### What is required
Word for word, please copy the line containing "You are a computer-use" and all lines after it in the entries below, and only those, leaving every picture out.

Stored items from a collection
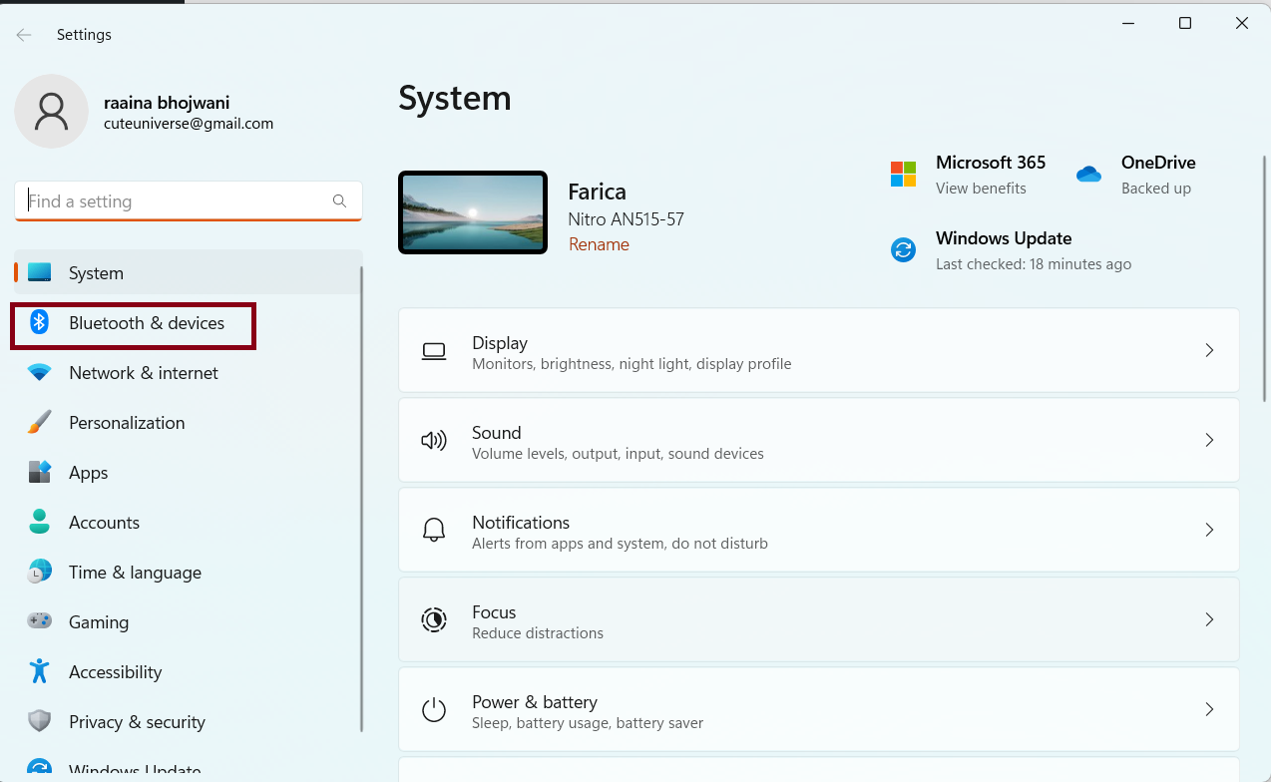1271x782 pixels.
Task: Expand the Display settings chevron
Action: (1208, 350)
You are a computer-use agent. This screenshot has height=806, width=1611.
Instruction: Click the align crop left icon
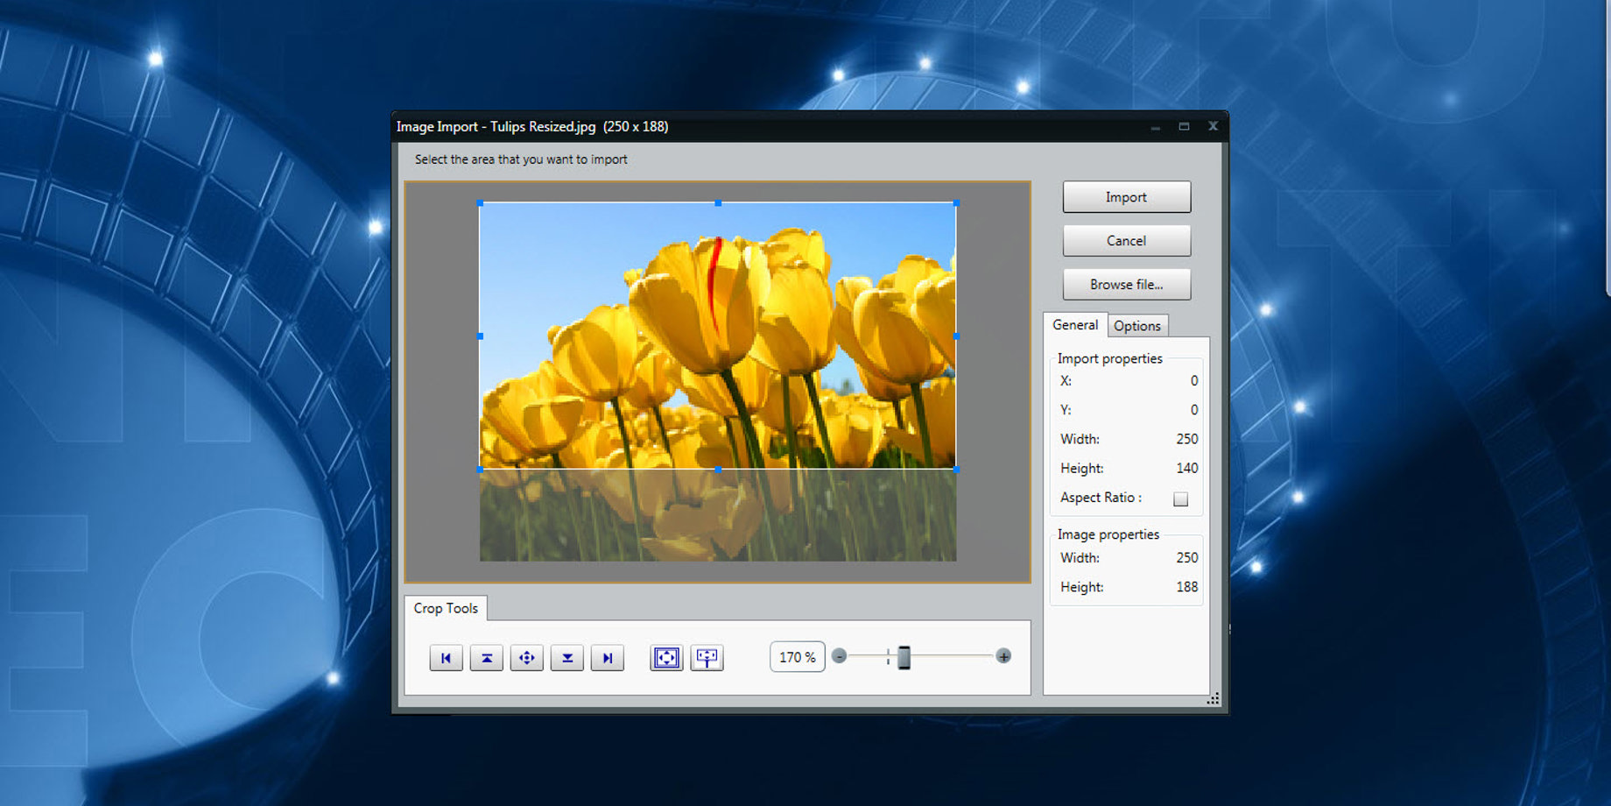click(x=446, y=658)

### Task solution
You are a computer-use agent. This screenshot has height=806, width=1611.
Instruction: Click the align crop left icon
click(x=446, y=658)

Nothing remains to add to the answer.